Um dos três institutos federais no estado, o IFRS informa que o corte está previsto em 19,49%, impactando uma projeção já reduzida do orçamento para 2021: são R$ 48,13 milhões previstos, o menor valor desde 2012.

Se o corte for concretizado, serão R$ 11,63 milhões a menos nas contas do instituto. Por outro lado, os 17 campi do IFRS reúnem o maior número de alunos no mesmo período: mais de 24 mil.

“Nas universidades a redução foi linear, de 18,2%. Porém, a Secretaria de Educação Profissional e Tecnológica (Setec) aplicou um critério diferente para distribuição do orçamento da Assistência Estudantil e de investimento, o que fez com que o valor da redução variasse entre as instituições”, explicou a instituição.

No IFSul, o patamar de corte também é de 19,49%, comprometendo R$ 10,81 milhões. Para o reitor Flavio Nunes, os efeitos serão “nefastos”. “Certamente eles irão incidir na diminuição da oferta de ações que contribuem com a qualidade da educação ofertada. Projetos de ensino, pesquisa e extensão terão que ser adiados”, pontua.

UFRGS

A Universidade Federal do Rio Grande do Sul (UFRGS) informou ao G1 o corte no orçamento atingiria R$ 30 milhões, reduzindo de R$ 165 milhões para R$ 135 milhões o valor disponível para 2021.

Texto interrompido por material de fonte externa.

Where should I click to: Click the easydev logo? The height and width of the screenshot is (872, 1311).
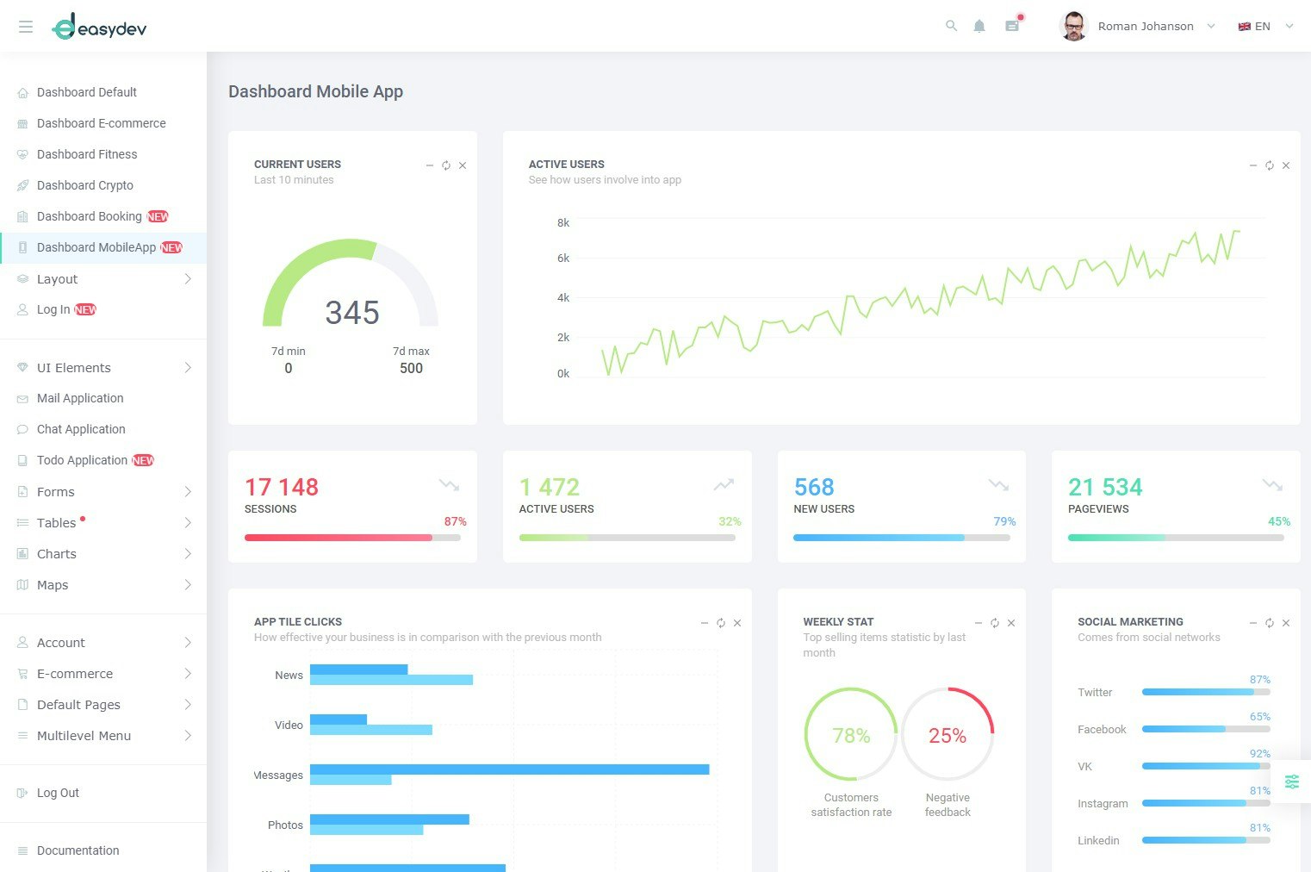[99, 27]
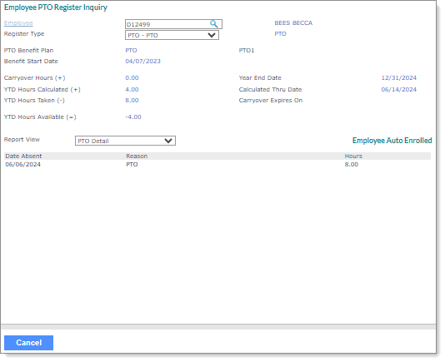
Task: Click the Reason column header
Action: point(137,156)
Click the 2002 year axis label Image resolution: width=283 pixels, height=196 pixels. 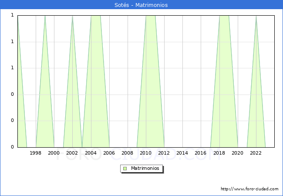(x=72, y=153)
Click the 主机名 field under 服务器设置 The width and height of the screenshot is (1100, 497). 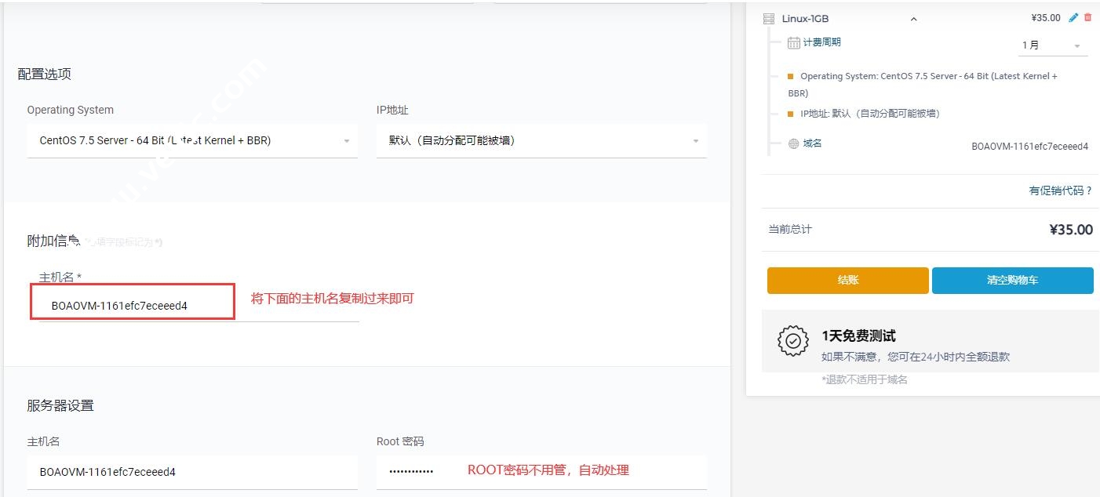192,472
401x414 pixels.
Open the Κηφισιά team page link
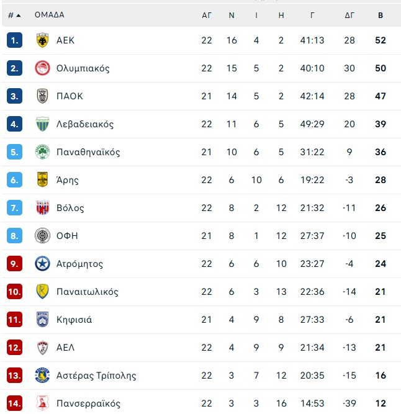pyautogui.click(x=74, y=320)
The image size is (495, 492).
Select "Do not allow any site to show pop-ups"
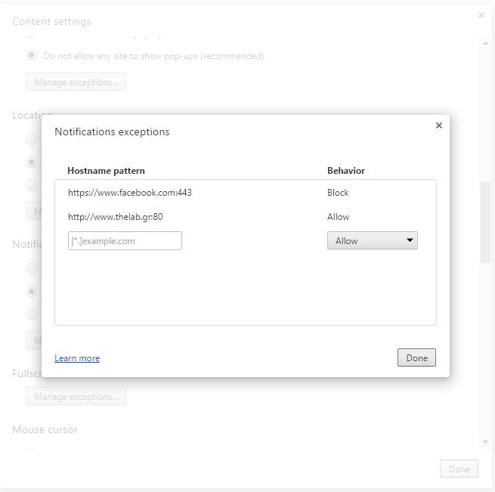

A medida afetará as dotações destinadas a despesas de manutenção básica da universidade, serviços terceirizados, energia elétrica, água e telecomunicações, materiais para aulas práticas, bolsas de iniciação científica, equipamentos, reformas, obras, entre outros.

UFCSPA

E a Universidade Federal de Ciências da Saúde de Porto Alegre (UFCSPA) afirma que o corte de 18,2% representaria R$ 5,9 milhões a menos no orçamento da universidade.

FURG

No Sul do estado, a Universidade Federal do Rio Grande (Furg) manifestou preocupação com o programa Permanência Estudantil Universitária (Pnaes), que prevê políticas e incentivos para que os estudantes em situação de vulnerabilidade se mantenham nos cursos, reduzindo a evasão escolar.

A reitora, Cleuza Maria Sobral Dias, ainda afirmou que as adaptações requeridas para implementar o ensino à distância durante a pandemia também demandam custos.

“Isso em cima de um orçamento que tem sido prejudicado, não tem tido acréscimo, vem diminuindo nos últimos anos. Impacta em todos os serviços de apoio, limpeza, portarias, vigilância, tudo isso inviabiliza pesquisa, ensino e extensão”, resume.